-- PROBLEM REQUIREMENTS --
Look through the entries below and copy exactly the part that begins with the line containing "muscle (111, 727)" and ends with the line containing "News (28, 327)". Do not copy the pictures.

-- RAW DATA --
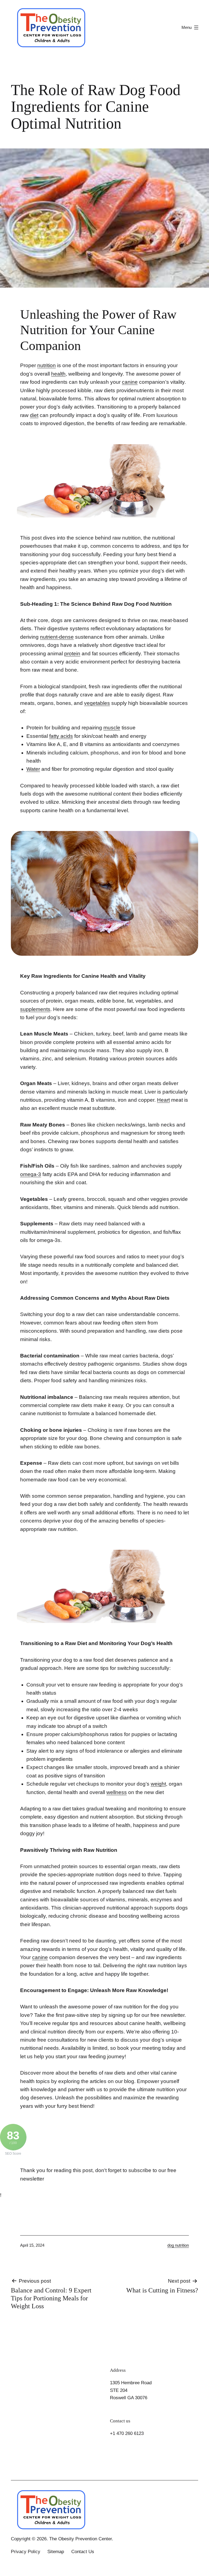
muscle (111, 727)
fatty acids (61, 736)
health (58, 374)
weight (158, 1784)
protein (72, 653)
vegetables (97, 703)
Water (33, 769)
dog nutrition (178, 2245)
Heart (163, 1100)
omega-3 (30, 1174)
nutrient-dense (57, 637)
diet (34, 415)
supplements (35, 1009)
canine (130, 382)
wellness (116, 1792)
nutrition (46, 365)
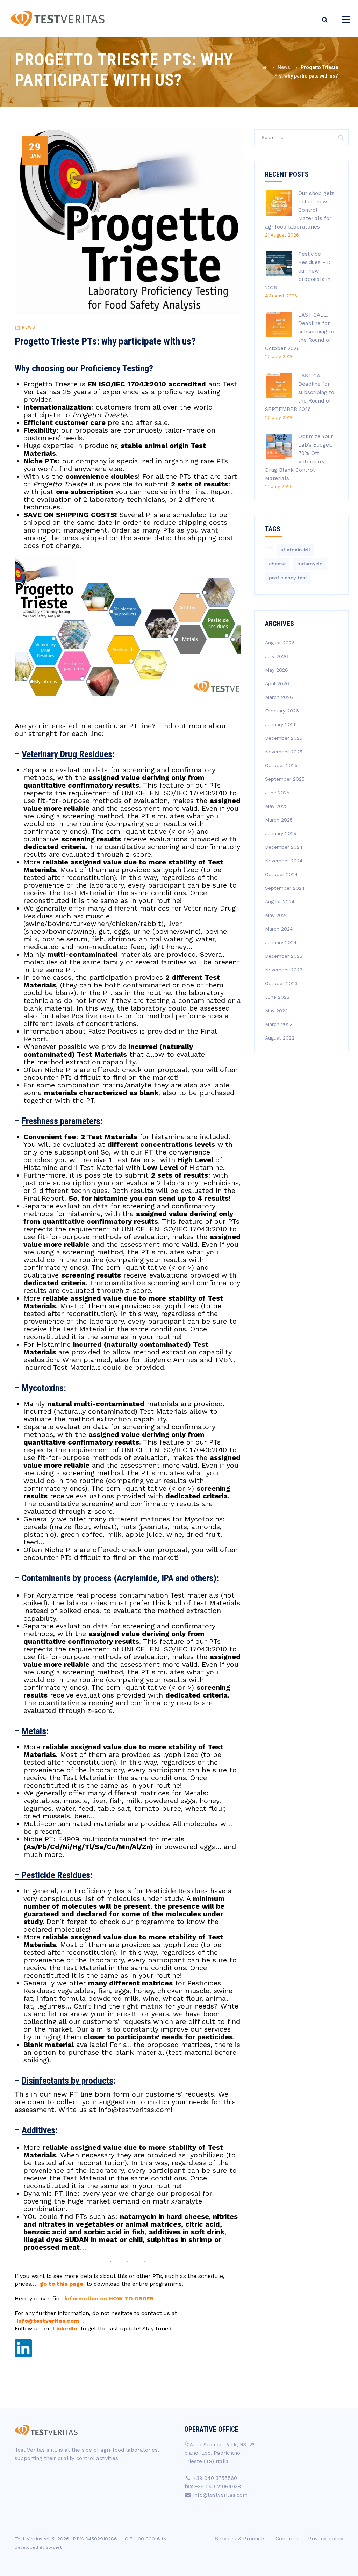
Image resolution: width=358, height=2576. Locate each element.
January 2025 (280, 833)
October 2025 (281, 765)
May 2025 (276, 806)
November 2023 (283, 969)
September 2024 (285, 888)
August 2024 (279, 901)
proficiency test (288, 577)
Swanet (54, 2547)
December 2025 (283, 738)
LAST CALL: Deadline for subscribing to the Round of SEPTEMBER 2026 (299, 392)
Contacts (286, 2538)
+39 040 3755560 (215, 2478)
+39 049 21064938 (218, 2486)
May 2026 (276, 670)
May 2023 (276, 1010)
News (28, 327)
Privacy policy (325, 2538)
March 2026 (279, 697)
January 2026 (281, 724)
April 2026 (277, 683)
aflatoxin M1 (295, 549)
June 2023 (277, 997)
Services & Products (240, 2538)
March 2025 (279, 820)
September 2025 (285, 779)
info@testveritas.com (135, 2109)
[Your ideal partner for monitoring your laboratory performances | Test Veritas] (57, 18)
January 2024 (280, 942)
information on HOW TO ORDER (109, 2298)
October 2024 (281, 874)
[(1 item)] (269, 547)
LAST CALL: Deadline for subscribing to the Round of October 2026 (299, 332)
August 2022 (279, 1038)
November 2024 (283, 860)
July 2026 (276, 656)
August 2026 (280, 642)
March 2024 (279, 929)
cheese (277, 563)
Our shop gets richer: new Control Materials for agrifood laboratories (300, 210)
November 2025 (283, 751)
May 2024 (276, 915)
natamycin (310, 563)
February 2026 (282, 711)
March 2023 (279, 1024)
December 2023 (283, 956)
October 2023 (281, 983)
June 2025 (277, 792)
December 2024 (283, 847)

==

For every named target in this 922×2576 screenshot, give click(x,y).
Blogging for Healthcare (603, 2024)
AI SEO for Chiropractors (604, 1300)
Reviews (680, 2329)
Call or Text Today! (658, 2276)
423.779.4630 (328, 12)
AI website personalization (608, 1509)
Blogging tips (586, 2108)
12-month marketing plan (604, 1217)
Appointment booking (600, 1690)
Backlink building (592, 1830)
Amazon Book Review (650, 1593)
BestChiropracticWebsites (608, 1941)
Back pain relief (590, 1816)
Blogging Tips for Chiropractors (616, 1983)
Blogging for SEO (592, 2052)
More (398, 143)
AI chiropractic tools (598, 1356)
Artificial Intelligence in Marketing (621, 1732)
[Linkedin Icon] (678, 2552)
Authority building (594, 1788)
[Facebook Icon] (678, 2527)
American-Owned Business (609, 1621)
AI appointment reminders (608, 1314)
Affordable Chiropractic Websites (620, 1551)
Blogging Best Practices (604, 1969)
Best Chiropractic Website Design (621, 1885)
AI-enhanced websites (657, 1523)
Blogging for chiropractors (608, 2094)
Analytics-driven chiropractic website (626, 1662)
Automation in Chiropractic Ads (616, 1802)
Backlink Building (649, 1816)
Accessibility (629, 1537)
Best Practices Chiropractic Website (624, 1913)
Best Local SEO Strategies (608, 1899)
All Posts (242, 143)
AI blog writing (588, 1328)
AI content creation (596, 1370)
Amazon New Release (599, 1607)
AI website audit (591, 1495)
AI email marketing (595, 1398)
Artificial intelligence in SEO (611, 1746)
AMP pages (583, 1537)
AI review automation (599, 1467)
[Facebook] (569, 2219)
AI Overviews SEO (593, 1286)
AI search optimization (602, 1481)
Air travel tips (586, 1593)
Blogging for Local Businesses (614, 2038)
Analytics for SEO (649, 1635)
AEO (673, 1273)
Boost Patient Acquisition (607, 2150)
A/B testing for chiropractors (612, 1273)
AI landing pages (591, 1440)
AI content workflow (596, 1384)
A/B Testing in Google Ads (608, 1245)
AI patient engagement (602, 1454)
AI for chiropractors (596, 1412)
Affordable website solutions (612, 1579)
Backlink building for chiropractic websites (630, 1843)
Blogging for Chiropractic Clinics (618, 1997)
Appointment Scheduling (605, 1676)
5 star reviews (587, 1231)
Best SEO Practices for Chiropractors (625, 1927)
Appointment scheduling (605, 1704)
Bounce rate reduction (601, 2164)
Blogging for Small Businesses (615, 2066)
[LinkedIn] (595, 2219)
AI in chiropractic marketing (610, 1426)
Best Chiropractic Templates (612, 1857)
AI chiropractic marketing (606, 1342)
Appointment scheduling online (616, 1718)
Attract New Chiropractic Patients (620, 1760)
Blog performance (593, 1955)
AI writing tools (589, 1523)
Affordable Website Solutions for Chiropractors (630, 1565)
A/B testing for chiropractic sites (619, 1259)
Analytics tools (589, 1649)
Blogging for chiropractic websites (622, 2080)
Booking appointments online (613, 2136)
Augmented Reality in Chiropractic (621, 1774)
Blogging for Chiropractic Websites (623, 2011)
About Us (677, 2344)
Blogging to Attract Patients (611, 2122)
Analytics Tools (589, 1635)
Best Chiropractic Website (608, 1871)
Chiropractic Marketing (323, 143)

-- EXERCISE RESULT --
muscle (111, 727)
fatty acids (61, 736)
health (58, 374)
weight (158, 1784)
protein (72, 653)
vegetables (97, 703)
Water (33, 769)
dog nutrition (178, 2245)
Heart (163, 1100)
omega-3 (30, 1174)
nutrient-dense (57, 637)
diet (34, 415)
supplements (35, 1009)
canine (130, 382)
wellness (116, 1792)
nutrition (46, 365)
Image resolution: width=358, height=2576. Locate each element.
January 2025 (280, 833)
October 2025 (281, 765)
May 2025 (276, 806)
November 2023 (283, 969)
September 2024 (285, 888)
August 2024 (279, 901)
proficiency test (288, 577)
Swanet (54, 2547)
December 2025 (283, 738)
LAST CALL: Deadline for subscribing to the Round of SEPTEMBER 2026 (299, 392)
Contacts (286, 2538)
+39 040 3755560 (215, 2478)
+39 049 21064938 (218, 2486)
May 2026 (276, 670)
May 2023 (276, 1010)
News (28, 327)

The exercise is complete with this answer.